§ **Request**
Reproduce the items below verbatim, starting from their first line and stopping after the line that contains "click(1129, 586)".

START Data for this exercise

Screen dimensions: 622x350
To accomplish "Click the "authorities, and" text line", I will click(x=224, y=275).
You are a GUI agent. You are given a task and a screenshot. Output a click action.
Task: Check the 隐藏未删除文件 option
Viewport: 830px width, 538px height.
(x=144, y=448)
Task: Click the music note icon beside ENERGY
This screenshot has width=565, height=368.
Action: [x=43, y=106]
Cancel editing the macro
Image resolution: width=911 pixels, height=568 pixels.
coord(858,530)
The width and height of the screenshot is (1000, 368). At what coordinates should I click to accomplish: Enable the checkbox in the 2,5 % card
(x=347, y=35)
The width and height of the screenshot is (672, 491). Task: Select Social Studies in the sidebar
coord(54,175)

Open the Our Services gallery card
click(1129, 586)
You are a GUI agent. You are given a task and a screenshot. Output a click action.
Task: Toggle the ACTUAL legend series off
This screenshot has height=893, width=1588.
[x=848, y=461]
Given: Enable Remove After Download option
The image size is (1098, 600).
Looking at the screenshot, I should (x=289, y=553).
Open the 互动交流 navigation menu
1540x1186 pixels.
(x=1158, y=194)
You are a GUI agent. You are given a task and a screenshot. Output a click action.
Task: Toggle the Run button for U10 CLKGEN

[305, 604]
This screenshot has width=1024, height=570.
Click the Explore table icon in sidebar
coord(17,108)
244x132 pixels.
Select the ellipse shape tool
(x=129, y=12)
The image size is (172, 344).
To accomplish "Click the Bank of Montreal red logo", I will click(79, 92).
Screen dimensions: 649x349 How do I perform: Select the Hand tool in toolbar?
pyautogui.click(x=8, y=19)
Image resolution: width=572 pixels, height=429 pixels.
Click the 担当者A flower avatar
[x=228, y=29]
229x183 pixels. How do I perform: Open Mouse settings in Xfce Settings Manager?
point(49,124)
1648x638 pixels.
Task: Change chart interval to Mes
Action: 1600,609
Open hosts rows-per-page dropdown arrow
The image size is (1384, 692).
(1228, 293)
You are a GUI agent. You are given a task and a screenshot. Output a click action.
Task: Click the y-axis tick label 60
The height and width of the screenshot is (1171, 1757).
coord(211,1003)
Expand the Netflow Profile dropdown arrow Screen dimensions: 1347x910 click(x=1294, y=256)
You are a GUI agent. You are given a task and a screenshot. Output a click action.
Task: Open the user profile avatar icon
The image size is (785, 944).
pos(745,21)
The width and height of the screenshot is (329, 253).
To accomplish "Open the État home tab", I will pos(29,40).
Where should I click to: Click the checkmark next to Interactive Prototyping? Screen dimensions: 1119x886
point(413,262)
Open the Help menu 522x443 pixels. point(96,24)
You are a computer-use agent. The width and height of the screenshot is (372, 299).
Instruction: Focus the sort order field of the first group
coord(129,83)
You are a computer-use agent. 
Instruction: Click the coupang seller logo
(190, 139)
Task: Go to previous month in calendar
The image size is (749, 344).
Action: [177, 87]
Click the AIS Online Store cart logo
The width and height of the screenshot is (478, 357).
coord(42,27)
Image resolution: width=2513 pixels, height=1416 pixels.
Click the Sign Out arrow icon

END Data for this exercise

§ **Answer to this problem**
Screen dimensions: 622x350
To accomplish "Click the "authorities, and" text line", I will click(x=224, y=275).
You are a GUI agent. You are given a task and a screenshot. Output a click action.
Task: Check the 隐藏未删除文件 option
Viewport: 830px width, 538px height.
(x=144, y=448)
Task: Click the music note icon beside ENERGY
This screenshot has width=565, height=368.
Action: [x=43, y=106]
Cancel editing the macro
Image resolution: width=911 pixels, height=568 pixels.
coord(858,530)
The width and height of the screenshot is (1000, 368). At what coordinates should I click to accomplish: Enable the checkbox in the 2,5 % card
(x=347, y=35)
The width and height of the screenshot is (672, 491). Task: Select Social Studies in the sidebar
coord(54,175)

Open the Our Services gallery card
click(1129, 586)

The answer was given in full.